Great advice above  From what you described, it doesn't sound like fighting, but make sure it doesn't escalate to anything else. 

Having a large enough cage for two budgies (30 x 18 x 18 inches) as well as multiples of things will help prevent it, as Julie mentioned  

Best of luck with your boys, we hope to meet them soon!!


----------



## philw (Aug 22, 2014)

If you post close up photos of their faces, we can usually confirm their sexes, that may help understand more about their behavior together.


----------



## Bearnoname (May 11, 2015)

I also recommend multiple food dishes. While my two usually get along, my female budgie is a bit of a hog when it comes to food and will not allow the male to eat from the same dish as her. As long as there is a second dish (even right next to the other one) she will let him eat. Hopefully they are just little squabbles to sort out their new relationship to each other and not serious fighting. As mentioned before, a spare cage is always good to have on hand for emergencies and in case you have separate them.


----------



## Sarah121985 (Jan 3, 2019)

I'm probably doing this wrong. I don't know anything about the picture upload apps mentioned for uploading pictures, but I will look into them if this doesn't work. The cage is 20.5"L x 16.1" W x 33.5" H. I only have 1 food bowl in the cage but I have fresh fruits and veggies hanging 24/7 too. I do have extra food bowls so I can definitely add another one.
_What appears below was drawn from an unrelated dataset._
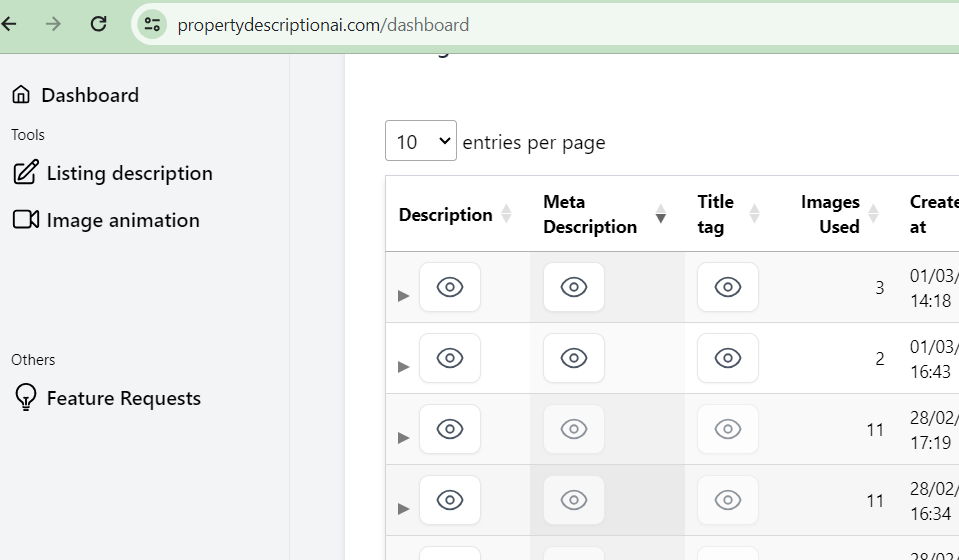The height and width of the screenshot is (560, 959).
Task: Click the Feature Requests lightbulb icon
Action: pos(25,398)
Today someone else with a little parakeet experience was at my house when the birds went wild and he thinks they are just trying to prove who is "king of the cage". I'm slightly concerned it may be "queen of the cage" though.


----------



## sweettreat (Jan 3, 2014)

Your budgies are cute little girls.


----------



## StarlingWings (Mar 15, 2013)

I actually can't tell from the picture you posted because the light isn't super good and it's a bit fuzzy. Can you post a clearer photo of their ceres taken in natural light so we can confirm their genders?


----------